• Exercise:
Each entry below should be restated word for word, without any picture it contains.
[The data — start]
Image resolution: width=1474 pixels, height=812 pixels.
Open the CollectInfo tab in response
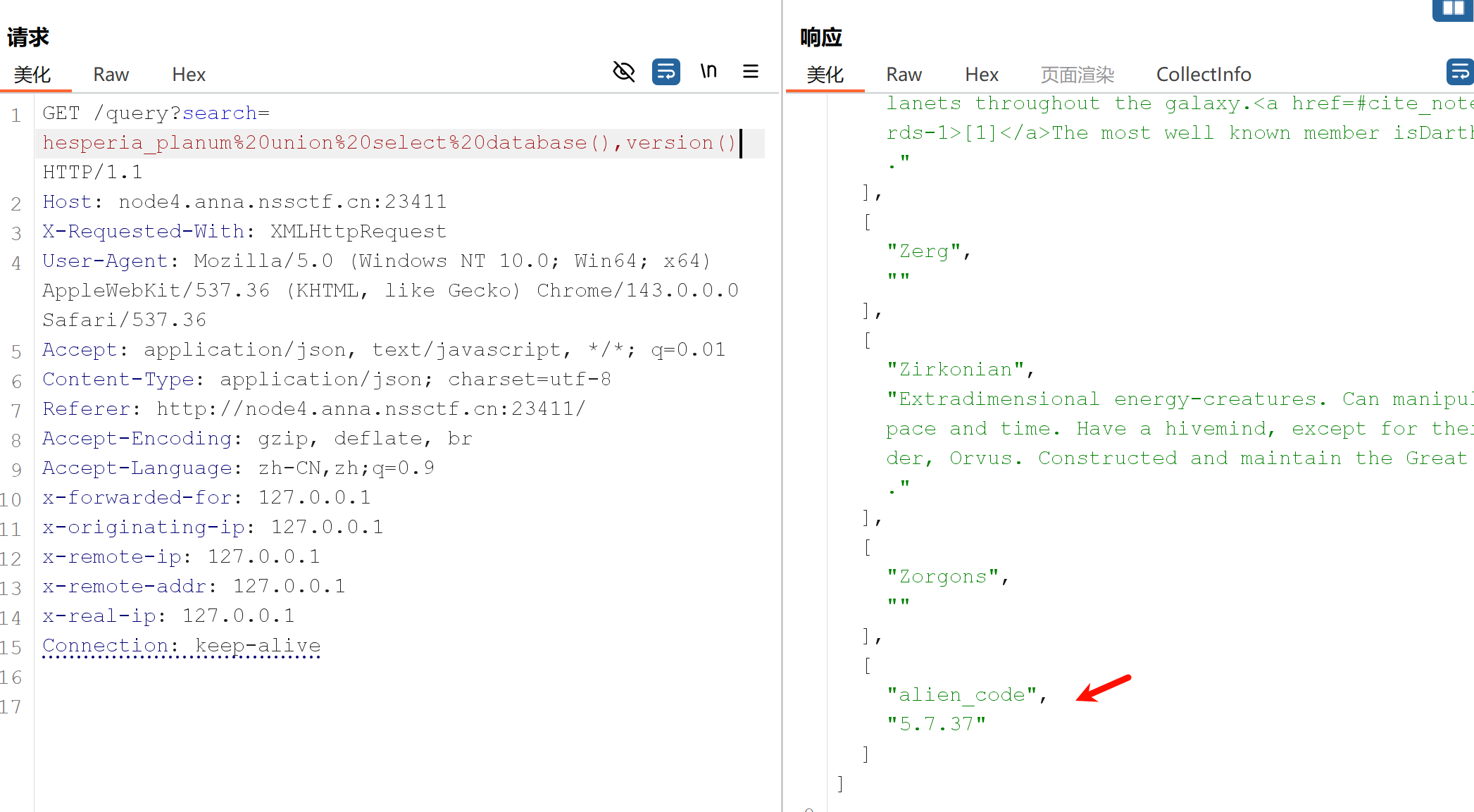[1204, 75]
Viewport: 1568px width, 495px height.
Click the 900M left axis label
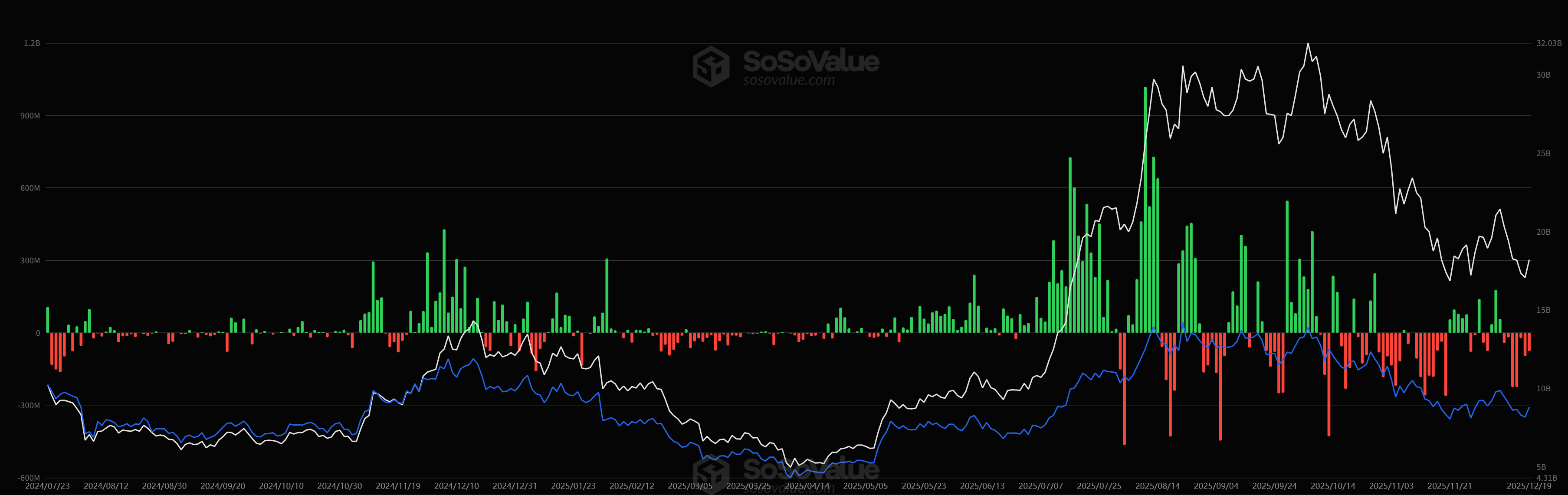coord(30,116)
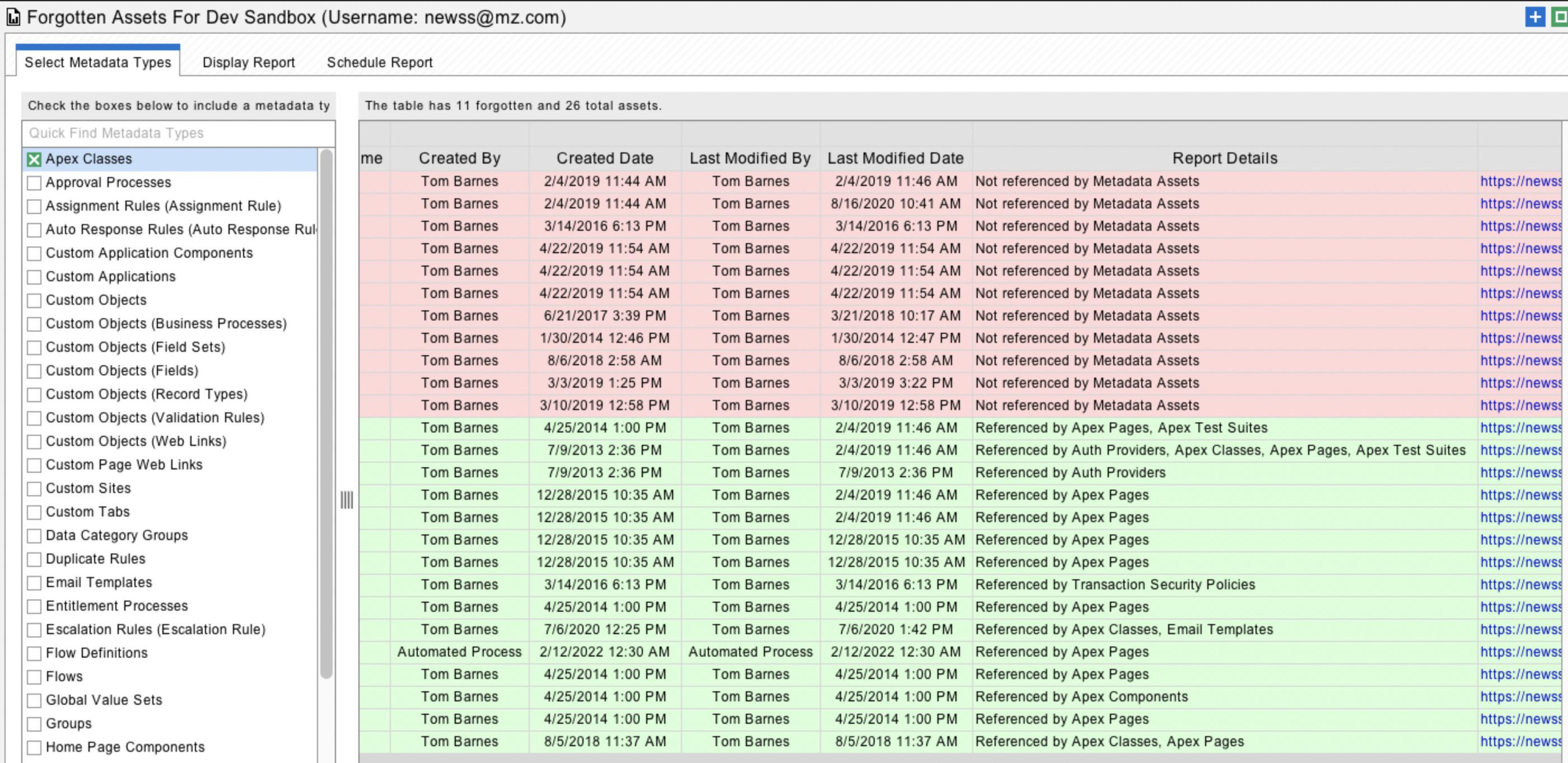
[The data — finish]
• Expected output:
Image resolution: width=1474 pixels, height=812 pixels.
Open the CollectInfo tab in response
[1204, 75]
Viewport: 1568px width, 495px height.
Click the 900M left axis label
coord(30,116)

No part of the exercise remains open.